The "GSP+" programme replaces the three former incentive schemes (drugs, social and environment arrangements) by a new single scheme that covers approximately 7,200 products which can enter the EU duty-free from vulnerable countries that accept the main international conventions on social issues, human rights, environmental protection and governance. In order to qualify, countries must demonstrate that they are very small beneficiaries under the GSP (with their GSP-covered imports representing less than one percent of total EU imports under the GSP); and that their economies are poorly diversified and vulnerable. Additional preferences would be immediately granted to those countries that have ratified and effectively implemented the 16 core conventions on human and labour rights, as well as seven (out of 11) conventions related to good governance and the protection of the environment, including all the major MEAs. In any case, beneficiary countries would be required to ratify all 27 conventions by 31 December 2008. Pascal Lamy, the EU Trade Commissioner, said he was "delighted that in today’s scheme, we are also making a sizable and concrete downpayment on sustainable development".

Muted reactions

Non-governmental organisations, in general, spoke out in favour of GSP+ and its attempt to make trade more supportive of environmental goals, while criticising other aspects of the new GSP such as the low threshold for graduating out of the system and the failure to make the rules of origin more development-friendly.

Others were quick to condemn the GSP+ scheme including the Financial Times who described it as a "misguided idea" symptomatic of "woolly thinking" and "thinly veiled protectionism". They suggested that the multilateral system is already weighted down by too many non-trade issues and that the trend would lead to the "entire multilateral system collapsing under the weight of extraneous policy matters which would be better dealt with elsewhere". Also mentioned is the idea that "trade agreements should not be a lever for rich countries to force other governments to implement unrelated policies, however symbolic".

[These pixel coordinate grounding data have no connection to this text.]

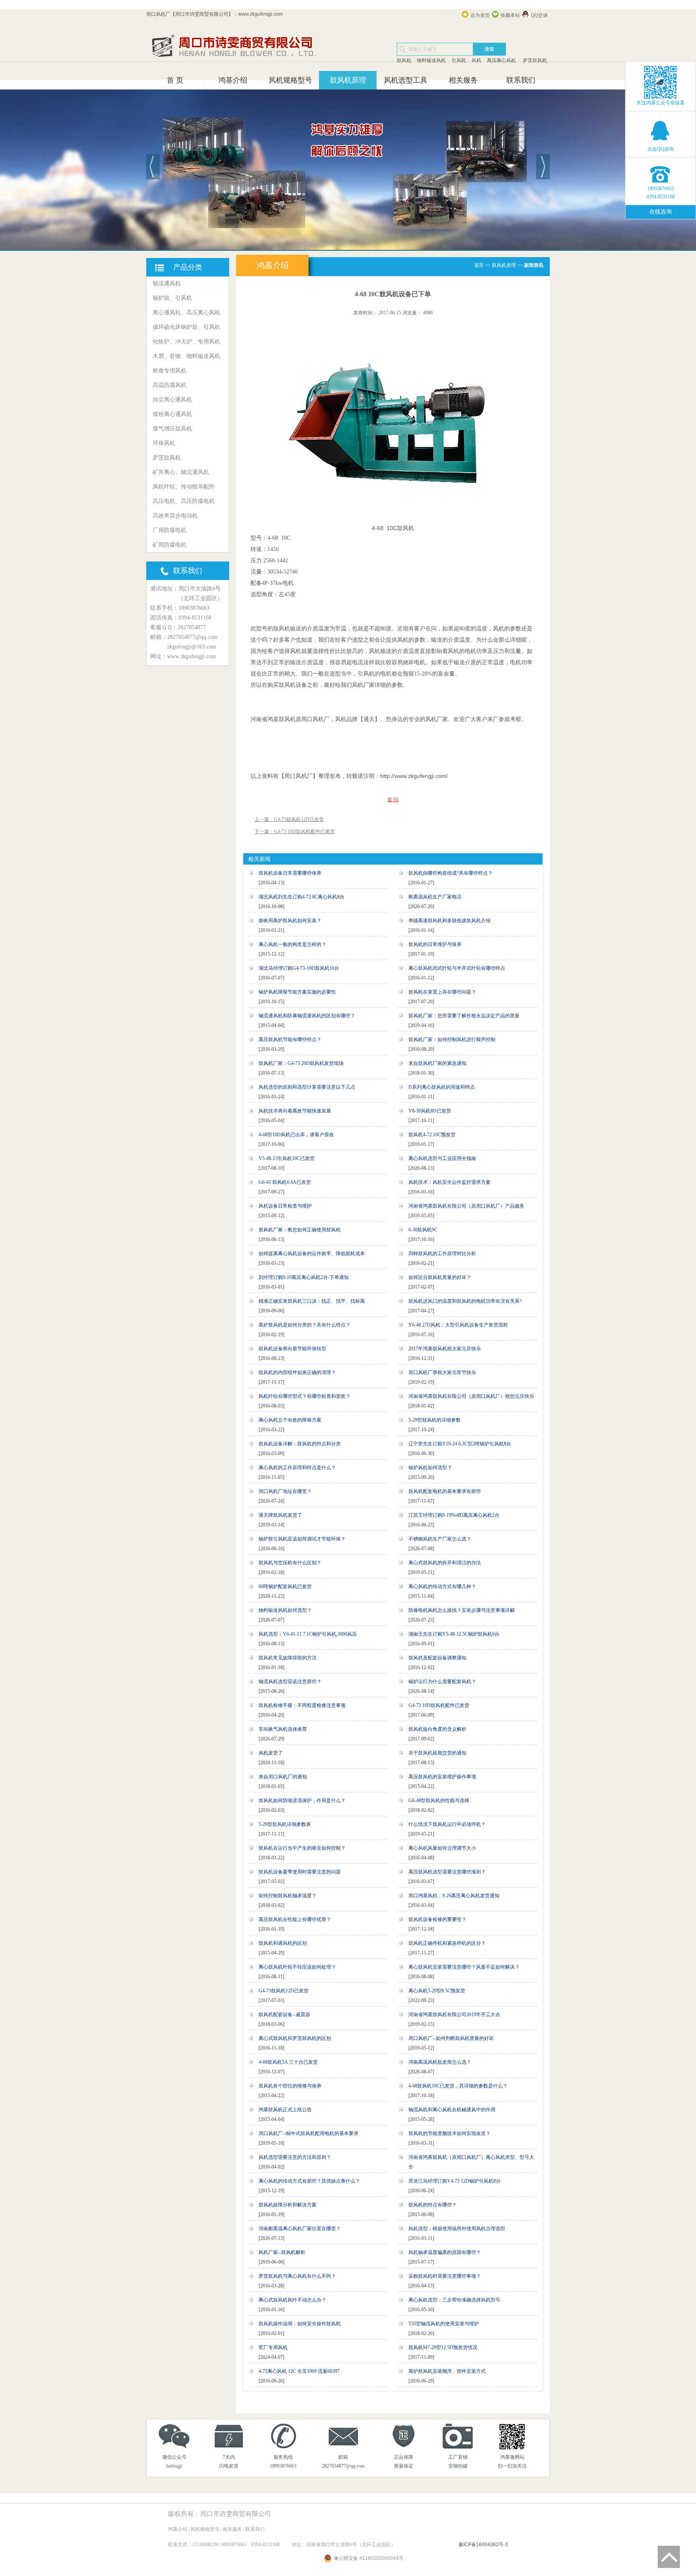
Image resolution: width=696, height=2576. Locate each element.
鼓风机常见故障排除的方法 (288, 1658)
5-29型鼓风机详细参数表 (285, 1824)
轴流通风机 (167, 284)
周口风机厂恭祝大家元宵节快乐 (442, 1372)
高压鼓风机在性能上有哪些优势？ (295, 1919)
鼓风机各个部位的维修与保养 (290, 2086)
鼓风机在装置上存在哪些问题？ (442, 992)
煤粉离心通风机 (172, 414)
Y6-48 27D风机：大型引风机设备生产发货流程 (458, 1325)
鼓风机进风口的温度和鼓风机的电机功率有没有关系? (465, 1301)
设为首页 (480, 15)
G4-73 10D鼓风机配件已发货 (438, 1705)
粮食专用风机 (169, 371)
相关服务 (463, 80)
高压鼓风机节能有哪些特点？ (290, 1039)
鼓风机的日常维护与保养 (435, 944)
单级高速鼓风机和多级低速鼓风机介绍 (449, 920)
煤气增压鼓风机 (172, 429)
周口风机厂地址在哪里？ (285, 1491)
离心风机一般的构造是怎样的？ (292, 944)
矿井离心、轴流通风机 (181, 472)
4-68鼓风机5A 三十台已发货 (288, 2062)
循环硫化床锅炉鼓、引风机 (186, 327)
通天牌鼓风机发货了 (280, 1515)
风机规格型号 (290, 80)
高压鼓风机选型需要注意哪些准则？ (447, 1872)
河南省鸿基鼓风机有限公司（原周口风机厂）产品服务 (466, 1206)
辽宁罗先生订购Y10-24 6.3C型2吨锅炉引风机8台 (459, 1444)
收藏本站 (510, 15)
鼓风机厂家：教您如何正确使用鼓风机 (300, 1230)
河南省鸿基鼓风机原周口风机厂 (290, 719)
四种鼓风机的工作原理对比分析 (442, 1253)
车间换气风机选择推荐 (283, 1729)
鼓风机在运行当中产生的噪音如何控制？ (302, 1848)
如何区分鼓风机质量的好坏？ (439, 1277)
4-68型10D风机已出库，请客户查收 (296, 1134)
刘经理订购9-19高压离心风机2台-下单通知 (304, 1277)
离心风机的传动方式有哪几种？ (442, 1586)
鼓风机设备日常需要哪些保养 (290, 873)
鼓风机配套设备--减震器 (284, 2014)
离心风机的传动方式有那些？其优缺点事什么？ (309, 2181)
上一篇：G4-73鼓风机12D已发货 (289, 819)
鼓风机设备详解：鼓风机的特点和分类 (300, 1444)
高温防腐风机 (169, 385)
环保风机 (164, 443)
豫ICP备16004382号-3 (483, 2544)
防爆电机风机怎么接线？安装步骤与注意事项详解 (461, 1610)
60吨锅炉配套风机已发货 (285, 1586)
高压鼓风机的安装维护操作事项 (442, 1777)
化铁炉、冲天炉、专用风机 (186, 342)
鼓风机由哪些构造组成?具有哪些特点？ (450, 873)
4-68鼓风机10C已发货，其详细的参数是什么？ (458, 2086)
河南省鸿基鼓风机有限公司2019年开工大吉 (454, 2014)
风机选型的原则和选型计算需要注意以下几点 (307, 1087)
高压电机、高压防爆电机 (184, 501)
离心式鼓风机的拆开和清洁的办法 (444, 1563)
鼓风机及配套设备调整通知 (437, 1658)
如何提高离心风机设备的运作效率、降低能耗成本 (312, 1253)
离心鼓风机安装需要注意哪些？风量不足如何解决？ (464, 1967)
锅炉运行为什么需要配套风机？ (442, 1681)
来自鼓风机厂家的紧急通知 (437, 1063)
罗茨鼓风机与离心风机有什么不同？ (297, 2276)
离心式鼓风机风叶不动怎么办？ (292, 2300)
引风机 (459, 60)
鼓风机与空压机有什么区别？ (290, 1563)
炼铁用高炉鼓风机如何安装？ (290, 920)
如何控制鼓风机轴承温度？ (288, 1895)
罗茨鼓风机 (534, 60)
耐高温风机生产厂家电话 (435, 897)
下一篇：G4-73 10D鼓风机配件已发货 (295, 831)
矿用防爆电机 (169, 545)
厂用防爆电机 (169, 530)
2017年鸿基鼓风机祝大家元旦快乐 (444, 1348)
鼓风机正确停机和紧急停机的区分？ (447, 1943)
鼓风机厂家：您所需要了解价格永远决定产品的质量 (464, 1016)
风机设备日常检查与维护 (285, 1206)
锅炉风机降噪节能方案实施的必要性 (297, 992)
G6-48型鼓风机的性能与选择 (438, 1800)
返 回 (392, 800)
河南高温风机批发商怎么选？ (439, 2062)
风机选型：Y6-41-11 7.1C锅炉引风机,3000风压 (308, 1634)
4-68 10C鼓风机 (393, 528)
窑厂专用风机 (273, 2347)
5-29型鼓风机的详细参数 (434, 1420)
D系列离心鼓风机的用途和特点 (441, 1087)
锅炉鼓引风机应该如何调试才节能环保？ (302, 1539)
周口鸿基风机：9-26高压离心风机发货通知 (453, 1895)
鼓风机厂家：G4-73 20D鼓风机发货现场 (301, 1063)
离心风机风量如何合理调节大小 (442, 1848)
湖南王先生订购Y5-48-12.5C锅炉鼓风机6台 (453, 1634)
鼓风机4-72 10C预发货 (432, 1134)
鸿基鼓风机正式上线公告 (285, 2109)
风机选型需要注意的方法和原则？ (295, 2157)
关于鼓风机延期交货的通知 (437, 1753)
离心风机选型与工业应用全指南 (442, 1158)
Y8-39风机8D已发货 (429, 1111)
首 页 (175, 80)
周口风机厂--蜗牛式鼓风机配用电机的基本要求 (308, 2133)
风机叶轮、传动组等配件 (184, 487)
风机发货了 (271, 1753)
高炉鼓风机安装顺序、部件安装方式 (447, 2371)
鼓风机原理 (348, 80)
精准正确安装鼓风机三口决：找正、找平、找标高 (312, 1301)
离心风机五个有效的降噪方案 (290, 1420)
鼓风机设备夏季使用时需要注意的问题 (300, 1872)
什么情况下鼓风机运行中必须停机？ (447, 1824)
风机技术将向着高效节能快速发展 (295, 1111)
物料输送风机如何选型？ (285, 1610)
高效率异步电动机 (175, 516)
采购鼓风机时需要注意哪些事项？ (444, 2276)
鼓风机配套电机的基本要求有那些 (444, 1491)
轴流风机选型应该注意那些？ (290, 1681)
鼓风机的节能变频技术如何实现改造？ (449, 2133)
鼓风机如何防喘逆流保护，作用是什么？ (302, 1800)
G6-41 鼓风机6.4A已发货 (285, 1182)
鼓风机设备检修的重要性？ (437, 1919)
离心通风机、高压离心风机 (186, 313)
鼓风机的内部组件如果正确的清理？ (297, 1372)
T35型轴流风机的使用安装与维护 (443, 2324)
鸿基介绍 (232, 80)
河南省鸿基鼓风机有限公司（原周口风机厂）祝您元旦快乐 (471, 1396)
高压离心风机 (501, 60)
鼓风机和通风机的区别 (283, 1943)
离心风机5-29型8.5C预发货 (436, 1991)
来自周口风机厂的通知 (283, 1777)
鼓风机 (404, 60)
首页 (479, 265)
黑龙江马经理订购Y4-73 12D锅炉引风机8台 (454, 2181)
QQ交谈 (539, 15)
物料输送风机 (431, 60)
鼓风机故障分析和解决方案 (288, 2205)
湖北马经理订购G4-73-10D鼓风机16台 (299, 968)
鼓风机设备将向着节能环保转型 (292, 1348)
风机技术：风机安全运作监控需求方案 (449, 1182)
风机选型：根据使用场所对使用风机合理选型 (456, 2228)
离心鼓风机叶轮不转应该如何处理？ (297, 1967)
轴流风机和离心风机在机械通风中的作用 (451, 2109)
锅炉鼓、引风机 (172, 298)
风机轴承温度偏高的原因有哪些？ (444, 2252)
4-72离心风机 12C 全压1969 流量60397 (299, 2371)
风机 (476, 60)
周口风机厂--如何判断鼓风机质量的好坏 (451, 2038)
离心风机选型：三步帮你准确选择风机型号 (454, 2300)
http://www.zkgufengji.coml (413, 776)
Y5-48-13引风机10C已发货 (287, 1158)
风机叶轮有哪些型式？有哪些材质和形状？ (304, 1396)
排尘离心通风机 (172, 400)
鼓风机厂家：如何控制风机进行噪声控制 (451, 1039)
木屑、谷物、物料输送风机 (186, 356)
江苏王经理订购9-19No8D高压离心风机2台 (453, 1515)
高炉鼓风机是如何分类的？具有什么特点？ (304, 1325)
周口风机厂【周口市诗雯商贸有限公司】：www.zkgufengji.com (214, 14)
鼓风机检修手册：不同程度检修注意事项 (302, 1705)
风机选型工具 (405, 80)
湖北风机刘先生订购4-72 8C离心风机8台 (301, 897)
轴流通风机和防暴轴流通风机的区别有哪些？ (307, 1016)
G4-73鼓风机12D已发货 (284, 1991)
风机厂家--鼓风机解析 (282, 2252)
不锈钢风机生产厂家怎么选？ (439, 1539)
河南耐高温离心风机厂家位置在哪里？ (300, 2228)
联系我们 (520, 80)
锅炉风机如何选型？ (430, 1467)
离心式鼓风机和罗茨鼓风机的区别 (295, 2038)
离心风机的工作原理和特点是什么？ (297, 1467)
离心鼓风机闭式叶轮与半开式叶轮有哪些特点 (456, 968)
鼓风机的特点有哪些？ (432, 2205)
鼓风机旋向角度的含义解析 (437, 1729)
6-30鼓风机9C (422, 1230)
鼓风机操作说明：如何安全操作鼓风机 (300, 2324)
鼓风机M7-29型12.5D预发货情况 (442, 2347)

Among the listed conventions are the Kyoto Protocol on Climate Change, the Montreal Protocol on Substances that deplete the Ozone Layer, the Stockholm Convention on persistent Organic Pollutants, the Cartagena Protocol on Biosafety, the Convention on Biological Diversity and the Convention on International Trade in Endangered Species of Wild Flora and Fauna (CITES).

ICTSD Reporting; "Trading in Pieties," FT, 22 October 2004; "EU’s Lamy Urges Parliament to Reform GSP; Labor, Environment Standards to Be Specified," WTO REPORTER, 15 October 2004; "Developing countries: facts and figures on the new EU scheme of trade preferences for 2006-2008," EU, 20 October 2004; "Developing countries: the Commission proposes system of trade preferences for 2006-2008" EU, 20 October 2004.